To better understand why brewers are using brown or green bottles we need to talk a bit about the history of brewing.
Here’s how it goes: (the article continues after the ad)
Beer production started thousands of years ago in ancient Egypt and Mesopotamia. However, due to the lack of pasteurization and refrigeration, beer didn’t last long therefore, it had to be consumed relatively soon. That changed during the 17th century, when brewers started experimenting with glass bottles in order to preserve their beer longer for commercial purposes.
Why brown bottles?
Glass bottles did keep the beer fresher, longer but they had one major issue: if they were left in the sun for too long, the beer started smelling like skunky. That is because the clear glass allowed UV rays to penetrate the beer and alter the flavor. By the way, skunky is not used as an expression here – scientists at the University of North Carolina and Ghent University in Belgium, found that the reaction forms a chemical similar to the one produced by skunks when spraying their predators.
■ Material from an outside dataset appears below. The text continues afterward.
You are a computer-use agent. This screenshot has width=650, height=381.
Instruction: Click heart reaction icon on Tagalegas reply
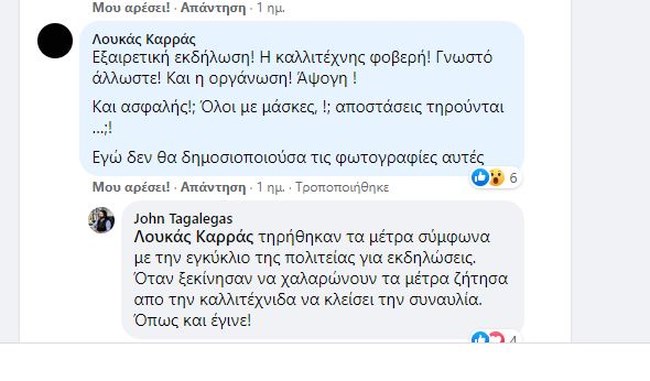[496, 338]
The solution was to use dark brown bottles in order to screen the UV rays and protect the beer from going bad. Pretty much just like sunglasses work.
What about green bottles?
The green bottles came into play in the 1940s. After WWII, there was a shortage of brown glass which forced many European brewers to choose alternative glasses. Since they didn’t want to use clear glass as it made their product look cheap, they turned to the green glass mainly because it was available at the time (many pharmaceutical products at the time came into green glass bottles). Green bottle became sort of like a “trademark” for European beers so many breweries started using them and that’s why many European beers now come in green bottles.
Of course, nowadays, protected coats can be applied to any type of glass (that’s why many beers have clear glass) and we don’t need dark glasses to protect our beer from the sun but brewers keep the brown and green bottles as they have become a branding feature of their product.